Quando Leopoldo Lugones dizia que a Pátria devia ser “olhada com melhores olhos” estava perfilando uma semelhança que, sem dúvidas, testemunha a trajetória de Federico Ortiz (1929-2005). No duplo olhar do historiador da arquitetura e do fotógrafo, Federico haveria de plasmar uma documentação excepcional na segunda metade do século XX sobre o que foi a arquitetura e a paisagem da Argentina.
O fez por convicção e talento, alinhado com as pesquisas promovidas por Mario Buschiazzo no Instituto de Arte Americano da Universidade de Buenos Aires que fundara em 1947, mas, às vezes, a partir de sua função docente, que Federico sempre caracterizou com sua iniciativa e sua reflexão autônoma.

TAREFAS A REALIZAR:
**A.** Transcreva, por favor, o trecho da fonte que começa nas palavras "Quando Leopoldo Lugones" e termina depois de "sua reflexão autônoma.".
**B.** De acordo com a fonte, por que Federico Ortiz produziu sua documentação sobre a arquitetura e a paisagem da Argentina? Responda em uma a três frases.
As linhas seguintes vêm de um material independente da fonte.

TRECHO DE ORIGEM:
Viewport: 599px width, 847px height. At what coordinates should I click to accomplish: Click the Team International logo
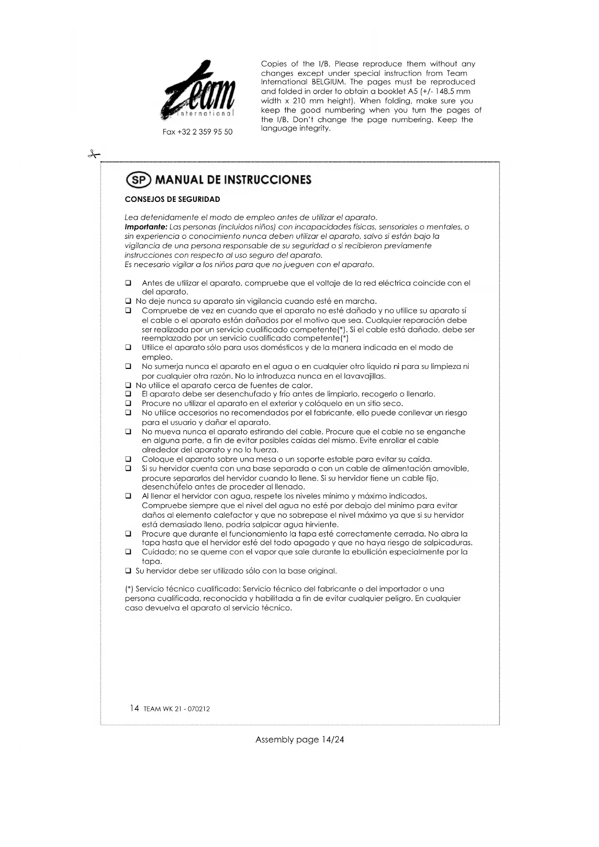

RESULTADOS DAS TAREFAS:
**A.**
Quando Leopoldo Lugones dizia que a Pátria devia ser “olhada com melhores olhos” estava perfilando uma semelhança que, sem dúvidas, testemunha a trajetória de Federico Ortiz (1929-2005). No duplo olhar do historiador da arquitetura e do fotógrafo, Federico haveria de plasmar uma documentação excepcional na segunda metade do século XX sobre o que foi a arquitetura e a paisagem da Argentina.
O fez por convicção e talento, alinhado com as pesquisas promovidas por Mario Buschiazzo no Instituto de Arte Americano da Universidade de Buenos Aires que fundara em 1947, mas, às vezes, a partir de sua função docente, que Federico sempre caracterizou com sua iniciativa e sua reflexão autônoma.

**B.** Ele o fez por convicção e talento, alinhado com as pesquisas promovidas por Mario Buschiazzo no Instituto de Arte Americano da Universidade de Buenos Aires. Às vezes também o fez a partir de sua função docente.